Par ailleurs, les infrastructures hospitalières doivent être améliorées pour garantir une meilleure résistance aux fumées. Poussées par le vent, celles-ci peuvent parcourir plusieurs milliers de kilomètres. Il apparaît alors impératif, aux yeux des chercheurs, d’effectuer toutes les réparations nécessaires pour éviter qu’elles ne s’infiltrent via les systèmes de chauffage, de ventilation, de climatisation ou plus simplement les fenêtres et les portes. L’installation de capteurs de qualité de l’air devrait, aussi, être développée. « Toutes les vulnérabilités identifiées devront être mises à l’épreuve lors de simulations réalistes et régulières, organisées par des experts », conclut l’étude.

« Les incendies ne menacent pas seulement notre intégrité physique, prévient Ejemai Eboreime, du département de psychiatrie de l’université canadienne Dalhousie. Ils peuvent aussi marquer durablement notre paysage mental. » Dans les 3 à 6 mois suivant un incendie, les symptômes de stress post-traumatique peuvent concerner 24 à 60 % des adultes survivants. Pour les troubles dépressifs majeurs, le pourcentage avoisine les 30 %. Ces séquelles étant plus subtiles à déceler, les auteurs appellent notamment à l’intégration de l’éducation climatique et de la notion d’écoanxiété dans les programmes scolaires.

Décloisonner les disciplines

Au-delà de cet inventaire, les auteurs appellent la communauté médicale à oser s’emparer des questions politiques. Objectif : équilibrer la balance des négociations internationales sur le climat, où les lobbys des énergies fossiles surclassent les ONG, aussi bien en nombre qu’en influence. Au lendemain de la COP26 à Glasgow, plus de 80 pays avaient formulé l’ambition de bâtir des systèmes de santé à faible émission de carbone, durables et résistants au changement climatique. Deux ans plus tard, lors de la COP28 à Dubaï, 140 États avaient en outre signé un appel international baptisé « La Déclaration sur le climat et la santé ».

Malgré le consensus, la mobilisation du capital humain, politique et financier nécessaire à cette mise en œuvre se fait attendre. Les professionnels de santé pourraient par conséquent établir une stratégie de plaidoyer pour réclamer une nouvelle orientation des dépenses publiques, la création d’organes interministériels disposant d’une ligne de communication directe avec les décideurs ou encore la rénovation des logements des patients vulnérables.

« Nous devons briser les silos pour sauver des vies »

En d’autres mots, « nous devons briser les silos pour sauver des vies », écrit Attila Hertelendy, la première autrice de l’étude, rattachée à Harvard. Pour ce faire, les universités devront renforcer les incitations à travailler pour obtenir des avancées politiques réelles, et non se cantonner à la production de données et d’analyses.

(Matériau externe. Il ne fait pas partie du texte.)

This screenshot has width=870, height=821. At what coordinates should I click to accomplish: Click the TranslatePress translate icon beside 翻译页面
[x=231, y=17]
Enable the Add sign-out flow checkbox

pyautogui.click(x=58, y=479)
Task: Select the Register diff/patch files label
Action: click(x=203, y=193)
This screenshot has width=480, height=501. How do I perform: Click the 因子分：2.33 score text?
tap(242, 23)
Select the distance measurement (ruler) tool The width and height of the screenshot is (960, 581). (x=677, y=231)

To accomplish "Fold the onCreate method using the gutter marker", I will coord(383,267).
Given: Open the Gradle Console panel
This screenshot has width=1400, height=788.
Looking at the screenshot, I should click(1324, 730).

Ultime point de vigilance : la justice climatique. L’Accord de Paris a inscrit dans le marbre la nécessité de contributions économiques d’une grande majorité des pays riches pour aider à financer l’adaptation de ceux ayant produit moins d’émissions mais qui en subissent les pires répercussions. Pourtant, aujourd’hui encore, ces pays-là conservent les systèmes de santé les moins aboutis pour affronter les aléas climatiques. Cette exacerbation des disparités, notamment provoquées par le colonialisme d’après les auteurs, doit aussi être combattue haut et fort par le secteur médical.